Saved entries:
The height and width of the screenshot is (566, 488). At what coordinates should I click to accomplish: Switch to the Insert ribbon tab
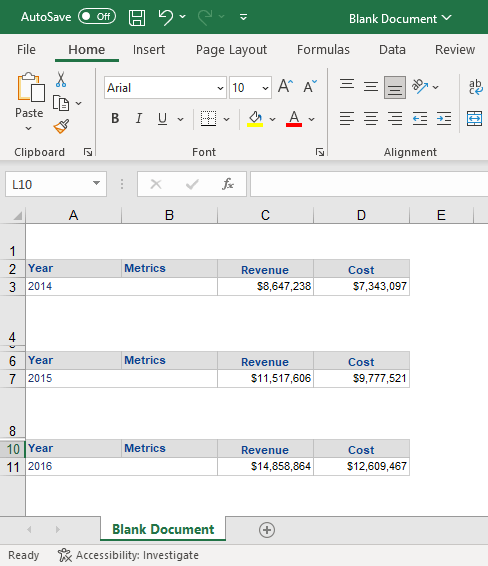pos(149,49)
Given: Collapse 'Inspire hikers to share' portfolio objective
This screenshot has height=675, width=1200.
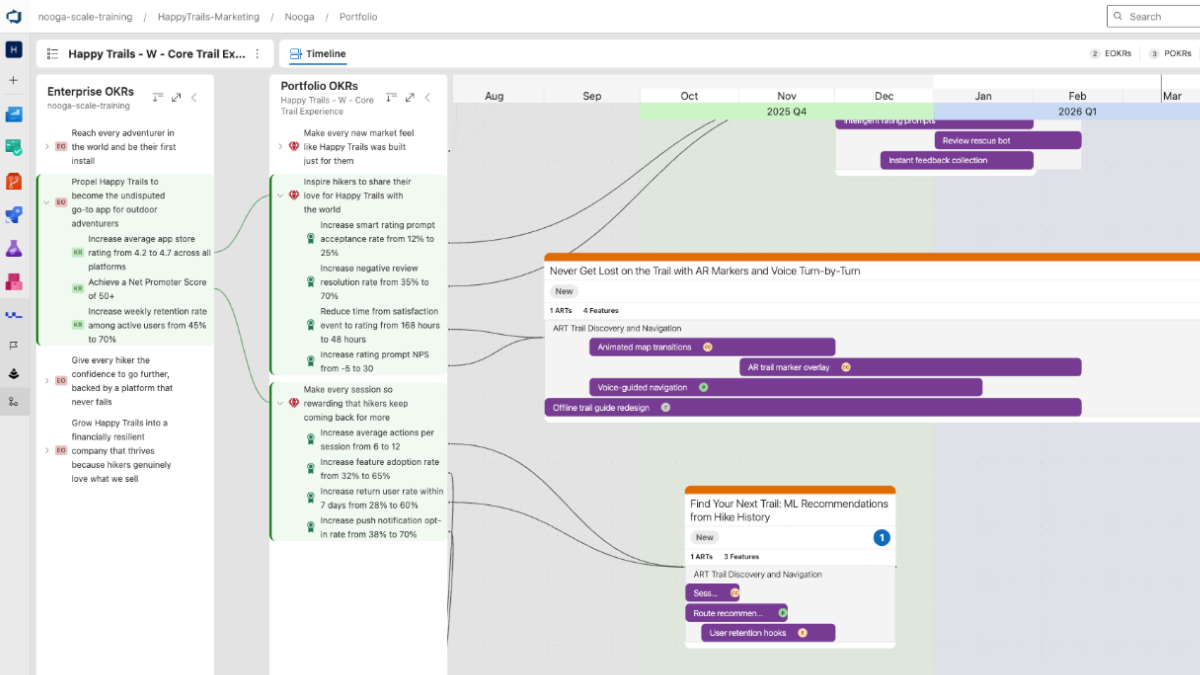Looking at the screenshot, I should (279, 196).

■ Work item ■
All records above need to be returned exactly. Omit the pictures.

■ Completed exercise ■
The height and width of the screenshot is (566, 488). At what coordinates should I click to accomplish: Switch to the Insert ribbon tab
pos(149,49)
Given: Collapse 'Inspire hikers to share' portfolio objective
This screenshot has height=675, width=1200.
Looking at the screenshot, I should (279, 196).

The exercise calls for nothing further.